1. The effort to prevent unhealthy qualities- greed, anger, lust, sloth, etc.- from developing.
2. The effort to destroy unhealthy qualities that have already manifested.
3.The effort to cultivate wholesome qualities- generosity, love, kindness, wisdom, etc.- that have not yet been developed.
4. The effort the strengthen wholesome qualities that have already arisen.

Effort is key to this whole process. But the Buddha wouldn’t want us to think that Right Effort just means practicing hard, it means simply practicing right. (Remember the Middle Way, the path between extremes.) Practicing this should be like playing a well-tuned instrument. Strings that are too loose won’t make a sound, but if they are too tight they will break. Thich Nhat Hahn, a Zen teacher, once said, “The Fourfold Right Diligence is nourished by joy and interest. If your practice does not bring you joy, you are not practicing correctly.”

However, this does not mean diligence will be always be easy and fun. Sometimes it will be difficult and tiresome. Buddha taught that in these situations we should follow the ox’s example.
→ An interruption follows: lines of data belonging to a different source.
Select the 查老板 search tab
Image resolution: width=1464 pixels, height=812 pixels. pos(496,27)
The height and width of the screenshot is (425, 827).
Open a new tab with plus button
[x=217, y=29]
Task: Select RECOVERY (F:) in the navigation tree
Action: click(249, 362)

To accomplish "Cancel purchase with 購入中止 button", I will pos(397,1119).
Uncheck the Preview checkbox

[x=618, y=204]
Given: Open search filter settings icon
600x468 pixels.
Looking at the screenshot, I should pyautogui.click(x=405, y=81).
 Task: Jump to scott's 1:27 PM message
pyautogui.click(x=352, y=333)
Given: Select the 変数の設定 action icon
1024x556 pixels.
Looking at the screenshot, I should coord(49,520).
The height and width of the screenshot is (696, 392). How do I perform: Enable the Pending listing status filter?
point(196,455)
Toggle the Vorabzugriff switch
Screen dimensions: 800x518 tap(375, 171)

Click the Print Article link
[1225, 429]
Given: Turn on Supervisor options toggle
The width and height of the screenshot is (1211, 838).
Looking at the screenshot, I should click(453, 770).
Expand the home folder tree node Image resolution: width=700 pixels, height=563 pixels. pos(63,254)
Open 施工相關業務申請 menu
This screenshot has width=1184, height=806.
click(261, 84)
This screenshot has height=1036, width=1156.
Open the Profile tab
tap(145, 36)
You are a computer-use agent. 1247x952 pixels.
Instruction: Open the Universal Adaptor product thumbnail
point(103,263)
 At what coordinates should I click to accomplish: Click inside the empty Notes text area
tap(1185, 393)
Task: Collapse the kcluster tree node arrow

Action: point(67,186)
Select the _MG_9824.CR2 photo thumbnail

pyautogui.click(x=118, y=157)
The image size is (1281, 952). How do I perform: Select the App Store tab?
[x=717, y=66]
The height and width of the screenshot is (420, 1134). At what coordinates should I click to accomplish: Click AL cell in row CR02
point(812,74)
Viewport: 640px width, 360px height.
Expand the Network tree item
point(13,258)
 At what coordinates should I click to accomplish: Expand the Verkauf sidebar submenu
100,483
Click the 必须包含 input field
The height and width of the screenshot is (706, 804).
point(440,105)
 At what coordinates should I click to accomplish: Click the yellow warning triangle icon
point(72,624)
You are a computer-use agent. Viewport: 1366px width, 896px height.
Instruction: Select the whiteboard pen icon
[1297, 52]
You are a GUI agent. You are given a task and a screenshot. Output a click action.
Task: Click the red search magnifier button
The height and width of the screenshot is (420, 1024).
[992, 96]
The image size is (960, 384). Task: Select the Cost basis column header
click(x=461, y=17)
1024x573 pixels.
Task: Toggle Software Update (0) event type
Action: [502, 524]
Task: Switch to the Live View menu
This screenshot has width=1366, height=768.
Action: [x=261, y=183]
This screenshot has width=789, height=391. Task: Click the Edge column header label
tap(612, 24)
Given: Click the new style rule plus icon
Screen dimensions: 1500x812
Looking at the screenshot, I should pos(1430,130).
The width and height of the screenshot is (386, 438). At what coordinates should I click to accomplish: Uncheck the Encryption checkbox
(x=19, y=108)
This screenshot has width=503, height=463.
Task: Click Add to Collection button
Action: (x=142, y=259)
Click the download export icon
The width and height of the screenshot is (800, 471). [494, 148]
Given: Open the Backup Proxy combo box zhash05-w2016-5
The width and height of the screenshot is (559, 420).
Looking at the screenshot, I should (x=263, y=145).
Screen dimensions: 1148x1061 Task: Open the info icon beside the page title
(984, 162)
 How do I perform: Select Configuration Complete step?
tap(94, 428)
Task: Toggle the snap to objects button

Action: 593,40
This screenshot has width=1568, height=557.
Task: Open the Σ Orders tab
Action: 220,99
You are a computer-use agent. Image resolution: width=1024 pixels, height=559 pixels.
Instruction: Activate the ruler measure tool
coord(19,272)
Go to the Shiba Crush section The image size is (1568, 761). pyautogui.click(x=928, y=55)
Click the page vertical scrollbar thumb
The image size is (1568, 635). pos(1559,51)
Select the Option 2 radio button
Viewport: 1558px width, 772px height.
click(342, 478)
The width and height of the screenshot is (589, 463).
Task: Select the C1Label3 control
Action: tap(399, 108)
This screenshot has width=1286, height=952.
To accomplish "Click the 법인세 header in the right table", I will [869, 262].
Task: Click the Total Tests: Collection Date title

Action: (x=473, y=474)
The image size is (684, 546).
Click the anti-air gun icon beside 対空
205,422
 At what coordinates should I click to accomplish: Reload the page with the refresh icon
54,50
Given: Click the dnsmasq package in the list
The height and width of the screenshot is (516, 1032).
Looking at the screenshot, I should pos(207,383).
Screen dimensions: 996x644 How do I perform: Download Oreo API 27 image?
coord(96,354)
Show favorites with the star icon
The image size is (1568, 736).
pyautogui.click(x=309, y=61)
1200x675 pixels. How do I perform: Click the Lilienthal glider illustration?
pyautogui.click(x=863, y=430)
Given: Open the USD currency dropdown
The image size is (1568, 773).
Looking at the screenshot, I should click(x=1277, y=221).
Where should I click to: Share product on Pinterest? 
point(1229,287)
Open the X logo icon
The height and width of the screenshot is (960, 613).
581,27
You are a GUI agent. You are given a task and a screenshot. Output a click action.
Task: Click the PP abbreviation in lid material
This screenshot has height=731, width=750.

The ox marches through the deep mire carrying a heavy load. He is tired, but keeps a steady gaze forward, and will not relax until he comes out of the mire. It is only then he takes a respite. The mire is sin, passion, desire, sloth, and ill will. This can only be escaped by earnestly and steadily working out of them.

How to be Diligent

Today’s world is fast-paced and filled with obstacles and distractions. Technology meant to make life easier and more connected has ironically made it more complicated and nuanced. With all this swirling around, staying committed to a task requires focus. Most of us could benefit from increasing our diligence. Here are a few ways to do so:

Create Goals. When you get into a car, you most likely have a destination in mind. If not, you will just drive around aimlessly. The same goes for goals: they are needed to give us a direction. Accomplishing smaller goals will give you confidence and the experience will enable you to better tackle larger, long-term goals. Track your progress along the way and make note of your achievements

Create Standards. Think of problem areas in your life and set a standard to which you will not go below. Sometimes it’s difficult to correct unpleasant habits, but this is necessary to build confidence. It can help to pick a role model to emulate to keep your mind focused.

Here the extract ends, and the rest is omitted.